Re: Litter

OK, so I know that on Tuesday I promised I would give you a li’l something the next day. And then, that very next day, and for several days thereafter, failed to do so. But hey. Promises, like rules and hearts and camels’s backs, are meant to be broken. Also, as we all know from the weary adage, it is a woman’s prerogative to change her mind, and given that evidence, forensic and scientific, has proven that I am indeed a woman and have a mind, respectively (if not respectfully), I felt it was my right — nay, my duty! — to womankind — to go back on my word.
And now having said all that, here we go!

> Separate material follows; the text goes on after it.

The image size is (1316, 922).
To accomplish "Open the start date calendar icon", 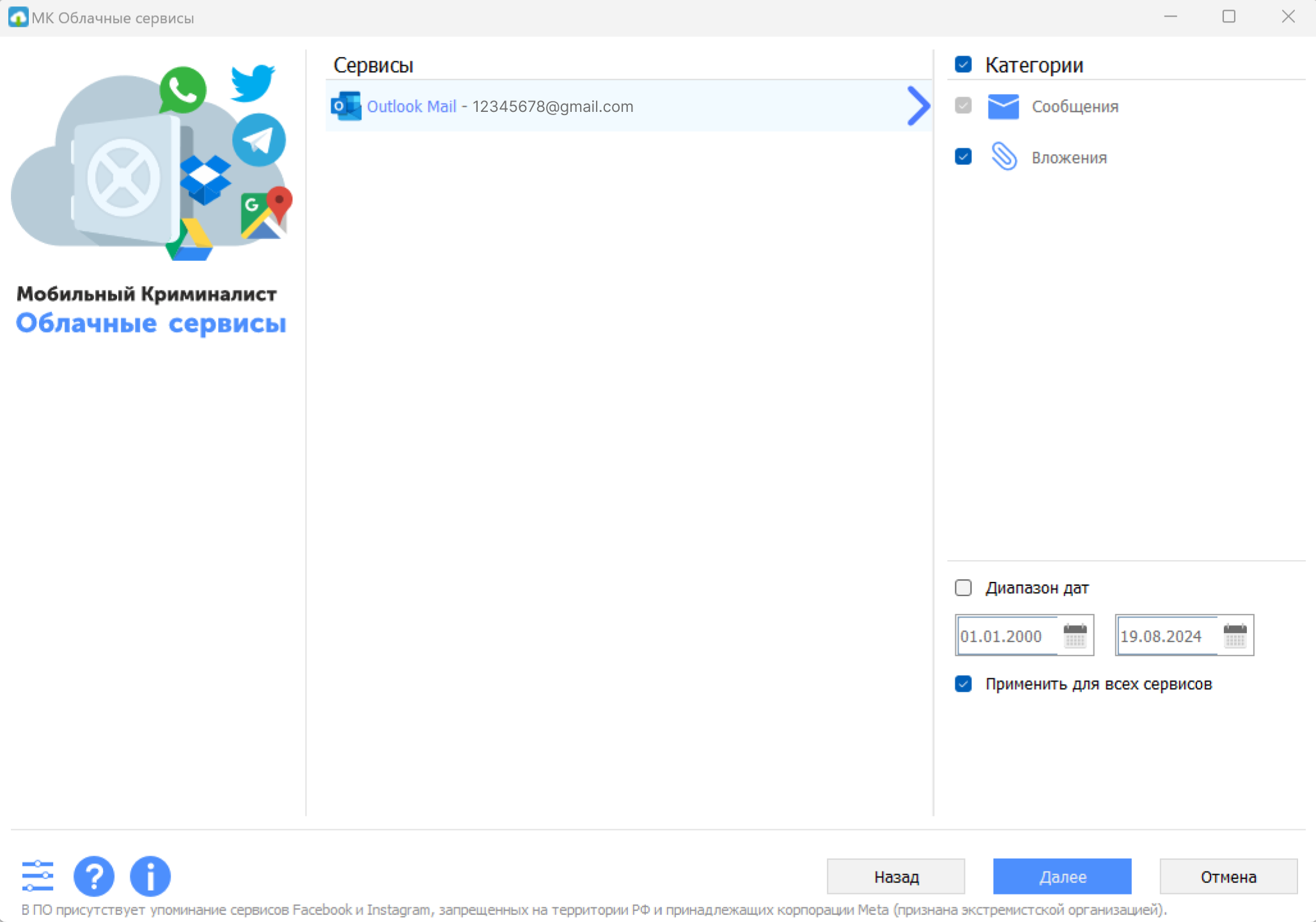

So. If, say, you’re moseying along the street, minding your own beeswax, whistling yourself a happy little tune and pondering the meaning of cheese, and you come across a piece of another man’s trash that you think has potential to be your own treasure (like, for instance, one of those pieces of paper that looks like a dollar-bill folded in half but is really a super duper clever piece of eye-catching advertising), and then, upon picking it up with the special retracting spike-stick you carry in your pocket just in case, you decide that one man’s trash is not the treasure you’d hoped it would be, what is the proper protocol?
Do you drop the item back onto the very spot where you’d found it? Do you fling it into the air like confetti, jubilant and festive, a la Rip Taylor? Or do you keep it in your possession until such time as you encounter a proper place for its disposal a/k/a a trashcan or a billy goat’s maw? And if you do, indeed, return the trash to the spot where you found it — because of course there is no question that it would be wrong to keep the trash for a period of time and then, once in a completely different location, litter anew — is there a two-second (or five- or whatever your parameter/limit is) rule, like the one for food falling on the floor? (For the record, I have a 30-year rule for that, and the last time I was at my mom’s house, ate a Necco wafer and two Funyuns that skittled under my beanbag chair back in ’76.)
I invite you to discuss.
(P.S. Yes, I’m encouraging your comments once again, in a renewed spirit of online community. Take advantage of this offer, though, because you never know when I will squash that spirit.)